To Brin and JC, I am filled with gratitude having to work under both your presidencies. You both are great leaders, co-officers, and friends. You helped me shape the leader I am today which I will ultimately use for my future endeavors. If it wasn’t for both of you, I wouldn’t be able to fully discover my capabilities, my threshold for many things, and what I am best at. You will do great things and I look forward to witnessing that.
To 4BES1, I’ve always sensed a tight camaraderie from all of you. I felt that we have each others’ back and it’s comforting to know that we’re graduating together. From seeing you face overwhelming deadlines then victoriously witness you receive your diplomas, I feel so proud to have you as my blockmates. Ito na, nakapagtapos na tayong lahat. We’ll see each other out there.
To my friends from Nueva Ecija and some turned-Manila friends, you always give me a familiar feeling, especially when the city noise is overwhelming. It is comforting to know that I can always go back to the people from home, the people I grew up with. Talking to some of you is always refreshing and is a nice brief pause to a busy Manila life.
To Bianca, Joie, Nicole, you three have been backing me up since day 1. From a homesick probinsyana who was shy and intimidated by Manila people, you guys extended your hands and welcomed me to Manila gaining me another family to go home to.

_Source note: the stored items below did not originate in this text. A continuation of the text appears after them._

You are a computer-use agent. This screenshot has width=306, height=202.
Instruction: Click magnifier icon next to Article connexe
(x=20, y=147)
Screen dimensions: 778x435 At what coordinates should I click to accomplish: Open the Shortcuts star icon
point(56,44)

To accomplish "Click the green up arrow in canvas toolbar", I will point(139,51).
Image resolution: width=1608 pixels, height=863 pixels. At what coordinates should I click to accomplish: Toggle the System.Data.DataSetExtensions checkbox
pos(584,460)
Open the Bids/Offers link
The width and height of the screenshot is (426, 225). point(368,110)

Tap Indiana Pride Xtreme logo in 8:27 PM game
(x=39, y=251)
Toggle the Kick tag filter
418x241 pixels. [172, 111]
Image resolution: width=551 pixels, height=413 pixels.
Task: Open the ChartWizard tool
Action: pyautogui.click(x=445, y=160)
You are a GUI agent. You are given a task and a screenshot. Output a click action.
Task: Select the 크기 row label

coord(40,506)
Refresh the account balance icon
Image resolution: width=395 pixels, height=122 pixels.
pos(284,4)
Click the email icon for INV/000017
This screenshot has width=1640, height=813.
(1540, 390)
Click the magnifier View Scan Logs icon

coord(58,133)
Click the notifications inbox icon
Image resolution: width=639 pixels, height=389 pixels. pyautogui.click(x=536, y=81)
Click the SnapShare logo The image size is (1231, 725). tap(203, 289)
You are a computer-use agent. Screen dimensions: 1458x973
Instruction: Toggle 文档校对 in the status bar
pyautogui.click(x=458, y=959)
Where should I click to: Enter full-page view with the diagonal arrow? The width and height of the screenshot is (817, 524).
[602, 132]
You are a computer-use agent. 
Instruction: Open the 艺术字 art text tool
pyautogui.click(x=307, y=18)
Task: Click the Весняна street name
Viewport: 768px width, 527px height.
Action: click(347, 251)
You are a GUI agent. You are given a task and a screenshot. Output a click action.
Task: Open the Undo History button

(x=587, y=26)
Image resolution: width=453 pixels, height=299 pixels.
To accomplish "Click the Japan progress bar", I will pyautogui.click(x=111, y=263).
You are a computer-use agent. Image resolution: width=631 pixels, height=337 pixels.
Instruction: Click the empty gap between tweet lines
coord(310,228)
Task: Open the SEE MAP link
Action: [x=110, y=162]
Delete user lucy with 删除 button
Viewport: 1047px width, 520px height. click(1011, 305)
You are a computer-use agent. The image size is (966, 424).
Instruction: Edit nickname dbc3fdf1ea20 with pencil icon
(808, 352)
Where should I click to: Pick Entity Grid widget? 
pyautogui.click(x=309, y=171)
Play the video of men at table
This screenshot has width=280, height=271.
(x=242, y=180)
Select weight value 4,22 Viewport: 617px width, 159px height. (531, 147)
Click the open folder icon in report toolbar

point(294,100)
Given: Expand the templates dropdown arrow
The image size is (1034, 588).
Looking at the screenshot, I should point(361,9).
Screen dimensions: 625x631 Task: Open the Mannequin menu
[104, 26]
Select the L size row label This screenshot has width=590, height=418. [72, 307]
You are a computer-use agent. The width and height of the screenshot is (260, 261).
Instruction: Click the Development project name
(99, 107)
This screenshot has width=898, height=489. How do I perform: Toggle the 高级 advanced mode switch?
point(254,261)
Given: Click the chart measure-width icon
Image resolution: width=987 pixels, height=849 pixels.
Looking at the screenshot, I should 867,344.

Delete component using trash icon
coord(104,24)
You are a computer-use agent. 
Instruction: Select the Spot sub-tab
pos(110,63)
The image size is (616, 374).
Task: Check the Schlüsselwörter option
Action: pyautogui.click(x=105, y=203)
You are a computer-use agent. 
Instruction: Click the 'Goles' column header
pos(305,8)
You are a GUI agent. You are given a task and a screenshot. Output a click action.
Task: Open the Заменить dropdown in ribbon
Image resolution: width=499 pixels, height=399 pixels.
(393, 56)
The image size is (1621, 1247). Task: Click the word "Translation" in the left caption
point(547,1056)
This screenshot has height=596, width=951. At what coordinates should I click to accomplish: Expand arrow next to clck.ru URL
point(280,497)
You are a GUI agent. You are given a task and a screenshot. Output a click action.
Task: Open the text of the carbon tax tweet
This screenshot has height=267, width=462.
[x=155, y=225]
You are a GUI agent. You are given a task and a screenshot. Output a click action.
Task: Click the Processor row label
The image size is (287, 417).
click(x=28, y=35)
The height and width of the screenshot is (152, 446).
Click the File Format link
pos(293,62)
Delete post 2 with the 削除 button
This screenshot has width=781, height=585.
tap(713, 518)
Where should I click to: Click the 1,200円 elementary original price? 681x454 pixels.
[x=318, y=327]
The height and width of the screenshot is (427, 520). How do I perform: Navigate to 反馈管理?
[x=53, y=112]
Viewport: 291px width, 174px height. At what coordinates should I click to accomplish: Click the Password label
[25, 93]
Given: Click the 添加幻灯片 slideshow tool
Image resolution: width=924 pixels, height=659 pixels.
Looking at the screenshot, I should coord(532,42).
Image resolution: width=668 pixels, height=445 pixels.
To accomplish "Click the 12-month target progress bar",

On challenging days, you brought me nothing but love–most of which resembles sandwiches and iced coffee. When the pandemic hindered you from doing those, you accompanied me through video calls–may it be a thesis study date, a How I Met Your Mother rewatch, or simply watching me unbox K-Pop merchandise. I treasure those moments as much as I treasure you; I’m glad to keep them both forever.
To RJ, you were with me through major breakdowns and countless utterances of “Ayoko na, ‘di ko na kaya”—I’m genuinely grateful for you saving me from those. You were with me along the process from start to finish. Here, I know you will eventually say in return, “Sabi sa’yo kaya mo, diba?”, which are just the exact words that I need to continue. I thank the heavens for having you by my side and always having my back.
To Manang Joana and Manang Lara, along with my bayaws, Kuya Wilson and Kuya Rolph, you are my support system. I don’t say it that much but I appreciate you for looking after me every time. I feel precious whenever you take care of me, it makes me feel so loved being your bunso.
To Mama, Papa, Lola, and Dade, you all were such great guidance in different aspects but in perfect balance. I’m filled with gratitude for all the things you’ve done and given to me in order to finish my undergraduate studies. It might not be the most ideal finish; there were could-have-beens, but I know you’re proud of me regardless. Dade, I wish you were here. You would be the proudest seeing me in my black toga and say the words “Nagpintas man atoy apok nga atoyen!”
To 14-year-old Jianne, look: you're about to graduate as a Thomasian just how you dreamt of. Not once, but twice, and you're planning on doing it thrice. You once dreamt of this, now you're living in it.
To 21-year-old Jianne, what are you dreaming of now? Remind yourself that you’re going to be living in it pretty soon. Believe me. Just trust the process, one at a time.
This doesn’t serve as a farewell, but a thank you.
UST, you’ve been my home for six years. You honed this dreamer into an achiever shaping me to be a competent Thomasian ready to conquer what they call the real world. You’ve been wonderful and had me meet equally wonderful people.
To which, I will say, Maraming salamat, UST. Babalik at babalik ako sa’yo.